Fig. 3.

CK01 administration has partial effects on ClockΔ19 depression-related behavior. (a) ClockΔ19 and wild-type (WT) mice were assessed for depression-related behavior using the forced swim test following CK01 and lithium treatment. Analysis by two-way analysis of variance (ANOVA) showed that the ClockΔ19 mice have decreased immobility time compared with the WT animals [main effect of genotype; F_(1,88) =21.39, P<0.001]. Bonferroni’s post-hoc tests showed that lithium treatment had previously reported antimanic effects on ClockΔ19 depression-related behavior by increasing the total immobility time (t=2.52, P<0.05). CK01 treatment had no detectable effect on either ClockΔ19 or WT immobile time. (b) Latency to immobility was assessed following CK01 and lithium treatment in ClockΔ19 and WT animals.
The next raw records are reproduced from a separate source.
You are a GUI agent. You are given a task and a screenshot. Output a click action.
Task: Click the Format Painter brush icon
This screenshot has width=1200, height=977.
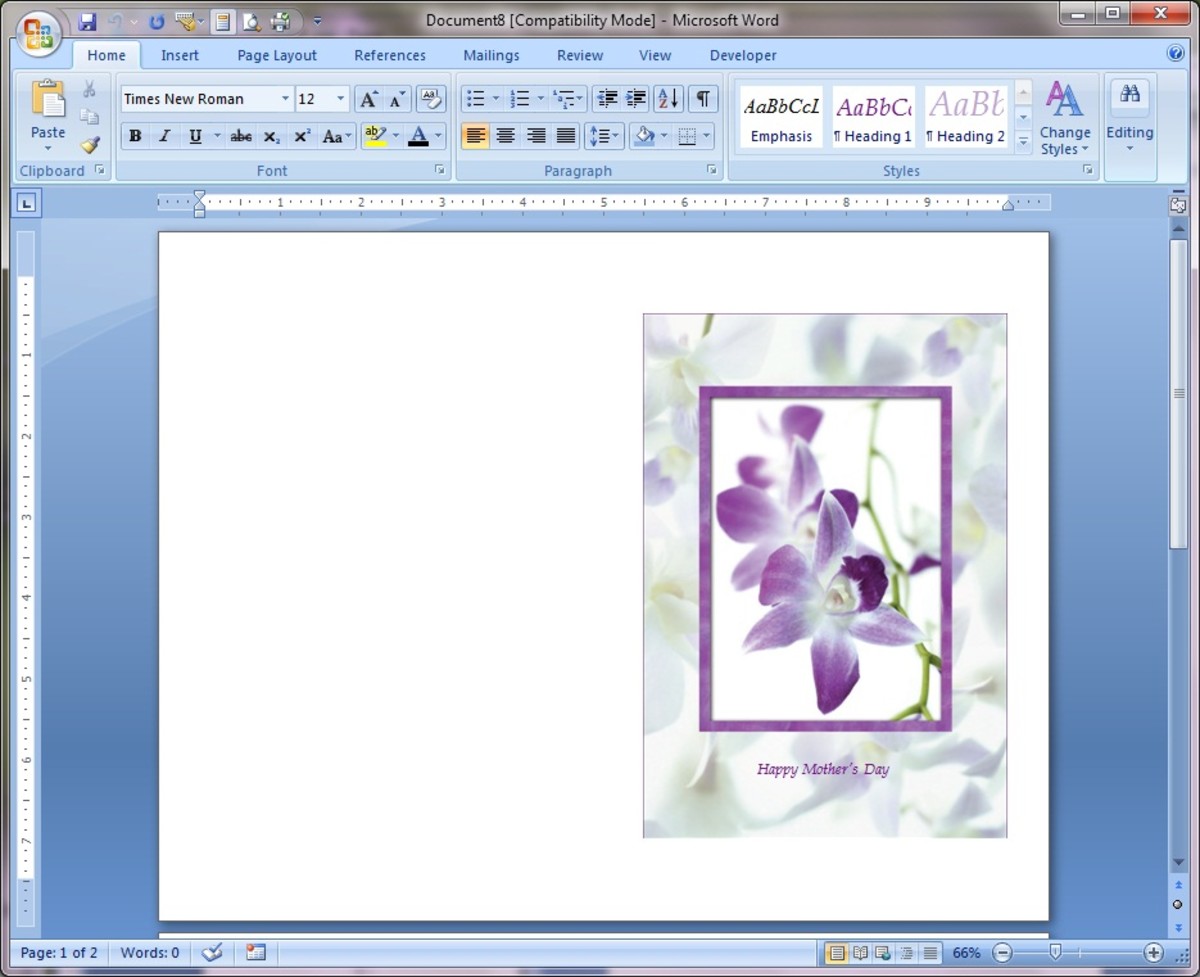tap(90, 146)
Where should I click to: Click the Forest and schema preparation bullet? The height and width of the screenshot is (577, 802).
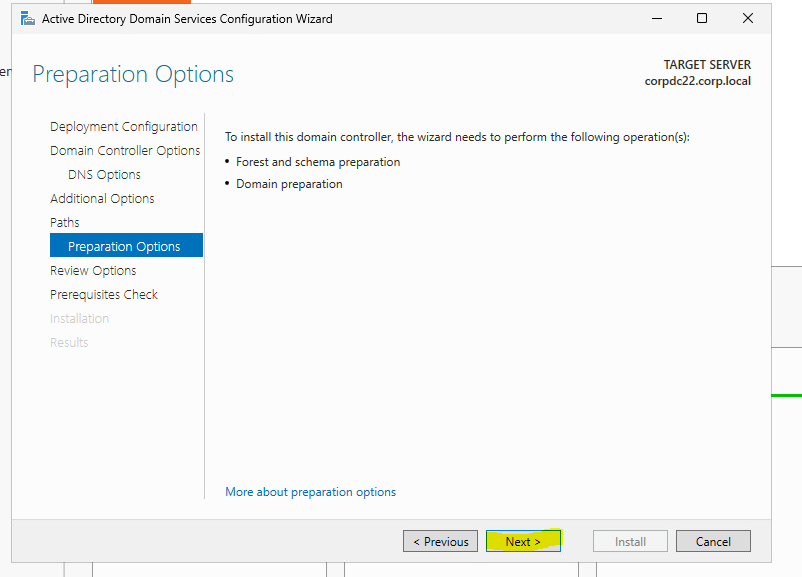pos(317,161)
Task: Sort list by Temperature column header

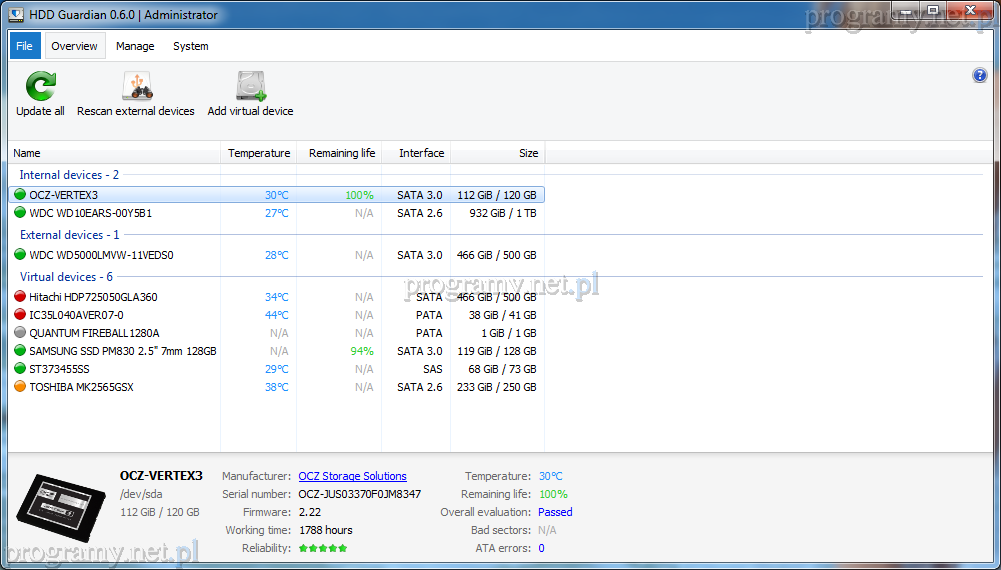Action: 258,153
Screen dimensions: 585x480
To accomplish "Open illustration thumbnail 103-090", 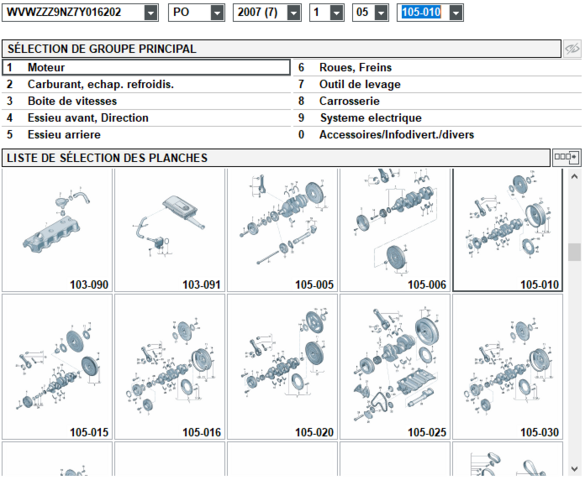I will tap(57, 230).
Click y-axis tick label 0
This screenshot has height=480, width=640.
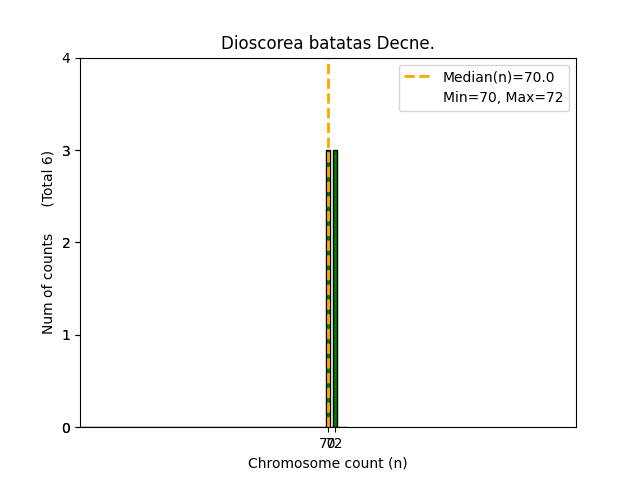(66, 427)
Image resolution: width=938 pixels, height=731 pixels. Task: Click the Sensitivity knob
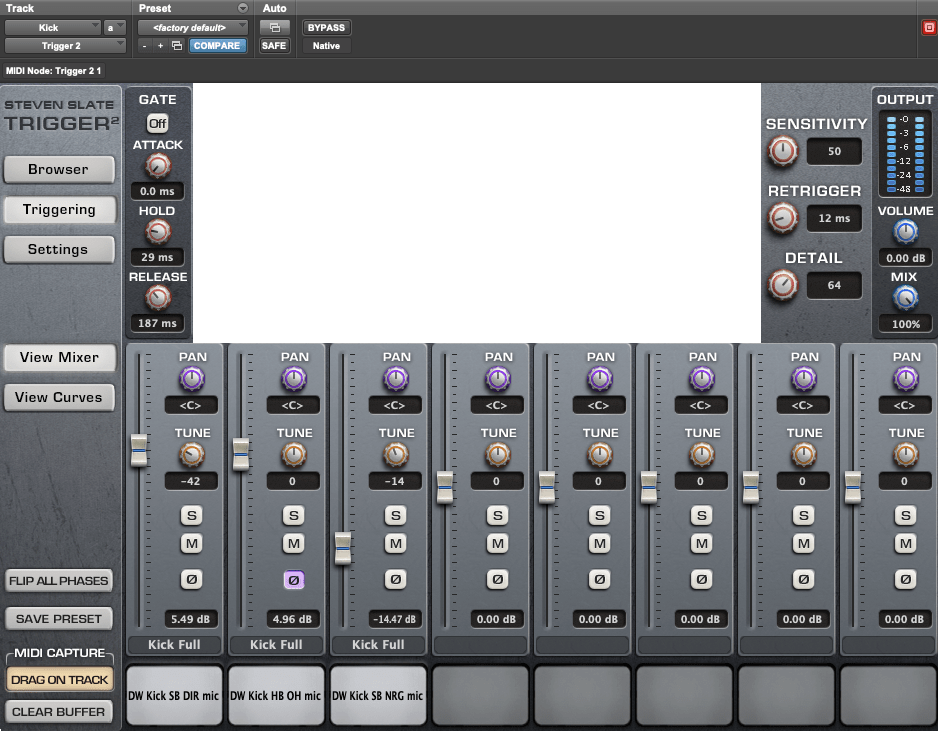click(x=783, y=151)
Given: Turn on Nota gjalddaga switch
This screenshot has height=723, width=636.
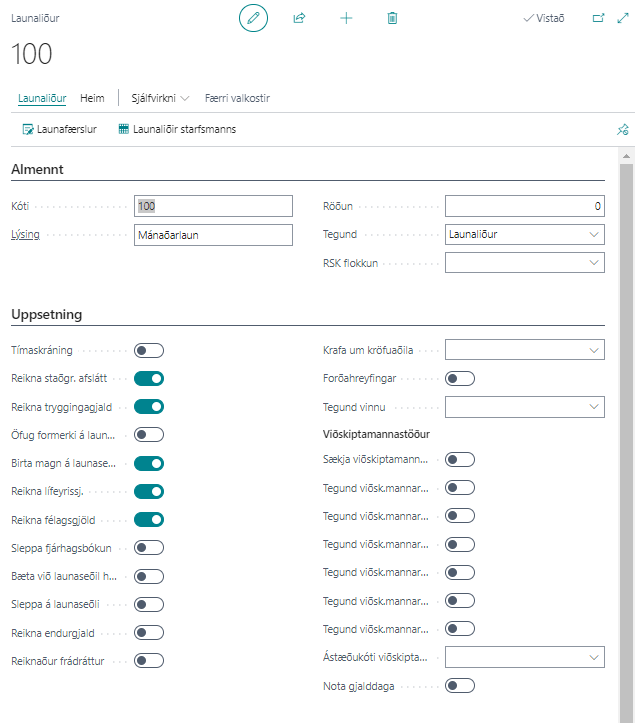Looking at the screenshot, I should tap(460, 685).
ClockΔ19 mice had a significantly longer latency to immobility than WT animals by two-way ANOVA [main effect of genotype; F_(1,87) =6.30, P<0.02]. Bonferroni’s post-hoc tests revealed a significant effect of treatment with 17.8 mg/kg CK01 (t=2.82, P<0.05), 32.0 mg/kg CK01 (t =2.80, P<0.05), and lithium (t=3.40, P<0.01) treatment on latency to immobility in ClockΔ19 mice. WT animals were not significantly affected by treatment. LiCl, lithium chloride. *P<0.05, **P<0.01, ***P<0.001.